To provide further clarity to this sticky problem, the MGMA Research team has interviewed consultants and practice administrators to provide helpful tips and uses for this tool to their peers, and took a closer look at how medical practices utilize this tool in compensation planning. Jonathan Sheridan, CVA, Medical Consultant, Medical Management, Atlanta, Ga., explains how he utilizes this tool in his work to help educate his clients on making these vital decisions.
How do you utilize the Pay to Production Plotter?
I have been using this tool since MGMA came out with it on the CD version. I think it's a great illustration of where a physician's compensation and productivity lines up with MGMA's actual respondents within the same specialty, which we use often in conjunction with fair market valuations of physician compensation for medical groups, hospitals and health systems. The tool also allows the user to further refine the MGMA data points to only include respondents with similar practice characteristics (i.e. size, location, employment arrangement, etc.) to that of the subject physician; something that is lacking in other commonly referenced benchmark surveys. By clicking on a data point on the plotter, you can see the actual respondents' compensation and productivity, not just data normalized into quartiles. I use it when conducting compensation valuations as a kind of gut check to see whether I need to dive into greater detail on the relationship between the physician's compensation and productivity.

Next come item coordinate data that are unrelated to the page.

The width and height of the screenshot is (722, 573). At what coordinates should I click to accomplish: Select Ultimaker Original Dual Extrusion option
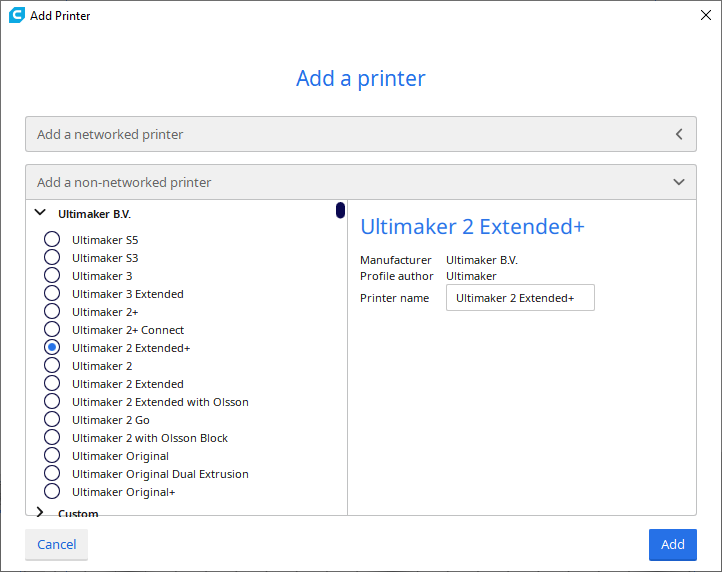tap(52, 474)
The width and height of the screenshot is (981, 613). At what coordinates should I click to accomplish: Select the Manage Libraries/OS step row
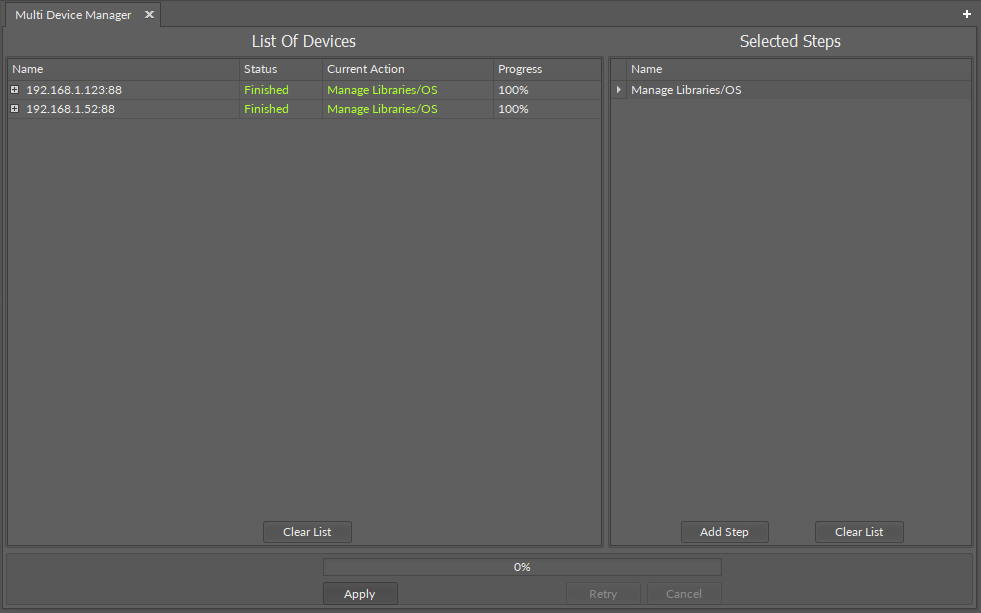point(686,89)
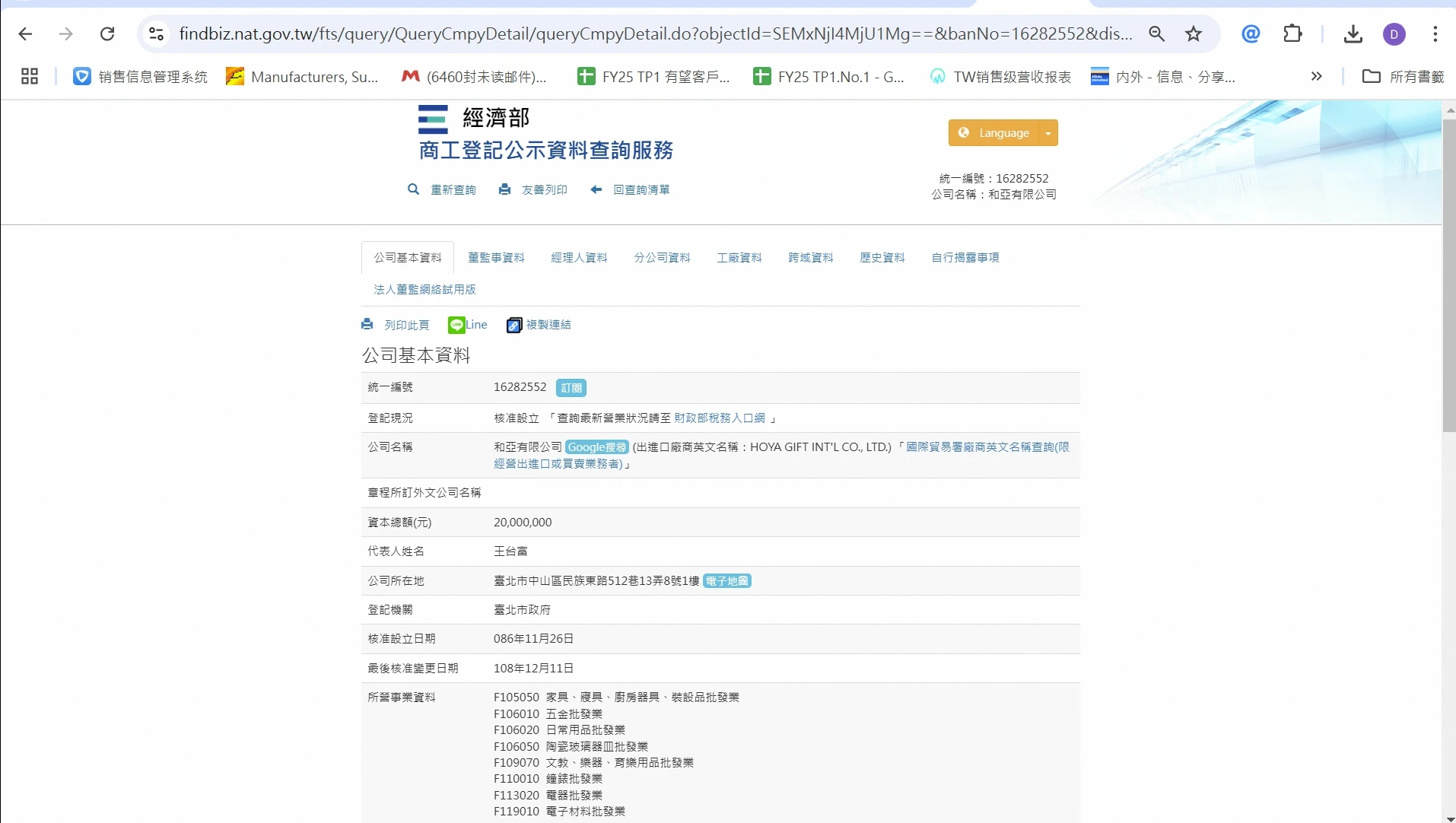Open the browser extensions puzzle icon
1456x823 pixels.
click(x=1292, y=33)
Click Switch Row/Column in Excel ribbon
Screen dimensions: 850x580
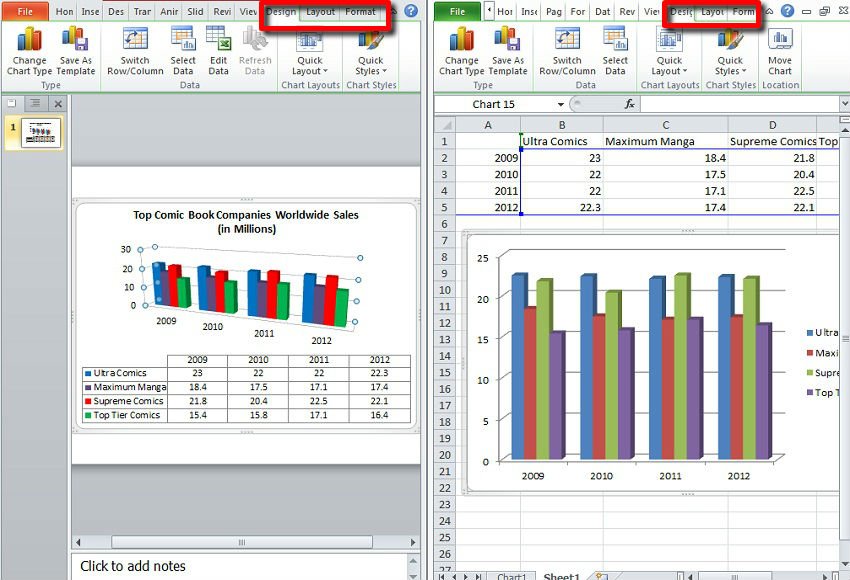point(567,51)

The first thing I do is research the general benchmarks from MGMA for productivity and compensation for a given specialty and see how those figures line up to the subject physician. I will then plot the physician’s compensation and productivity in order to see its match-up to his or her peers. From the plot we can ask: Is the physician’s compensation and productivity commensurate with his or her peers based on data parameters selected? Is he or she within one standard deviation of MGMA's best fit line? If not, then let's analyze why not. If so, okay, the compensation appears to be reasonable based on the productivity. .
For what type of scenarios do you use The Pay to Production Plotter?

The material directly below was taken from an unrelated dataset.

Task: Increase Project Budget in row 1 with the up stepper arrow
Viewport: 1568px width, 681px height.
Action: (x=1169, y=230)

We typically use the Pay to Production Plotter tool when conducting compensation valuations, assessing productivity-based compensation arrangements and reviewing second generation compensation arrangements. We also frequently use this tool to provide a power visual of the compensation arrangement to our clients or the physician in question. From an illustrative standpoint, you are able to show where their current compensation is, where it'll be on this new proposed plan, and how it aligns with everyone else.
Lessons learned
The advice I would give to anybody working on any new system is to take some time and play around in it. Input some data, change the parameters and see how the results differ. This will help you understand what the reports are really telling you - what the Pay to Production Plotter is really saying. From there, you can make educated recommendations and conclusions based on the data.

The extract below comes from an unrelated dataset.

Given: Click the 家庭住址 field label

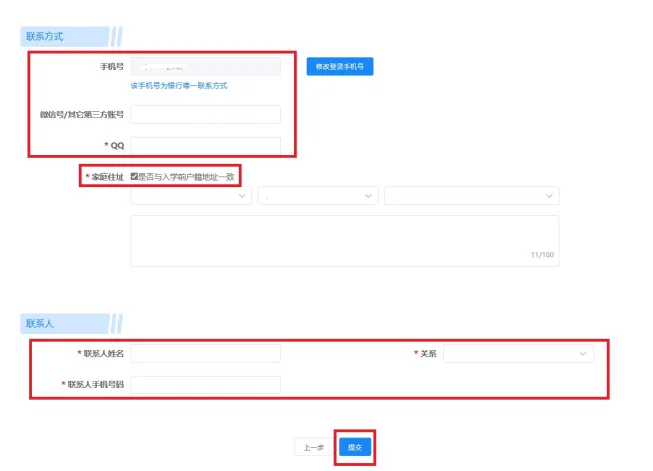Looking at the screenshot, I should (106, 177).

Understanding the complex relationship of provider production and compensation is key to financial decision making in modern medicine administration. All decisions should stem from good data backed up with reliable evidence. Utilizing the Pay to Production Plotter in conjunction with other data tools and benchmarking will help a healthcare leader to craft compensation plans that are appropriate and tailored to their practice. "Fortunately, with the right tools and data reports it is possible to view the big picture and to understand and manage even the most complex problem," Gans says.